Fracking is the process of pushing a chemical and water mix at high pressure into rock deep underground, fracturing it to release oil or gas.
Many people, some informed, many less so, have an inherent distrust of the process as described.
Who could blame them. New Zealand is a small country with a lot invested in its reputation - deserved or not - as a clean, green nation and producer of safe food.
How does the high pressure injection of a cocktail of chemicals and fluid into our underlying rock square with that reputation?
Not very well on the face of it, although the oil exploration and extraction companies tell us we have little to fear.

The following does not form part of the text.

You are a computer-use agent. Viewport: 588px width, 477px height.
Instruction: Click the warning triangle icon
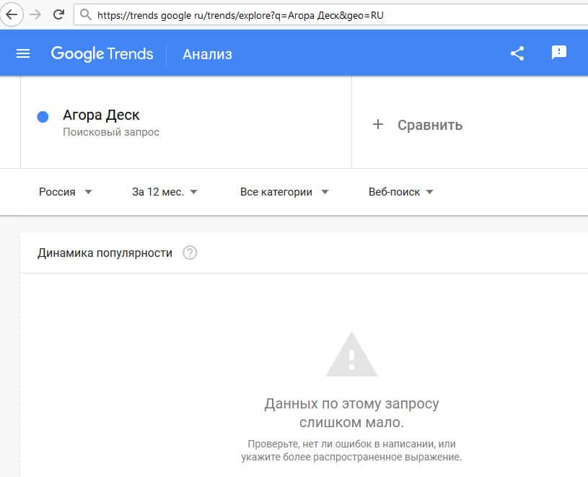351,354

Unfortunately, experiences such as the wreck of the Rena and subsequent oil spill, have shown that our environment can be spoiled in unexpectedly sudden ways.
We are right, therefore, to be cautious when it comes to plans by Apache Corporation and TAG Oil to gain consents to use fracking for oil exploration in Hawke's Bay.
The government believes it has adequate regulations to manage the effects of fracking but the Hawke's Bay Regional Council, the body which is on the hook for issuing consents to Apache-TAG, is nervous.
Councillors have voted unanimously to ask the Parliamentary Commission for the Environment to undertake a study into fracking and whether or not it poses a risk to our environment.
Not surprisingly, the Green Party supports the councillors' stance, with MP Gareth Hughes pointing out that the regional council could hardly be described as a bunch of clamouring environmental activists. "We really welcome the decision by the council," he said. "I think this shows that it is not an extreme or fringe issue. The thing is, we still don't have much information."
In tabling the motion, regional councillor Liz Remmerswaal outlined environmental problems linked to fracking overseas, including groundwater contamination, and said the consent process was putting an unfair amount of responsibility on local government.
It is hard to disagree with the councillors' calls for an inquiry. If there are commercial quantities of oil in Hawke's Bay, they have been lying underground for millions of years. A bit more time while we err on the side of caution will not hurt anyone.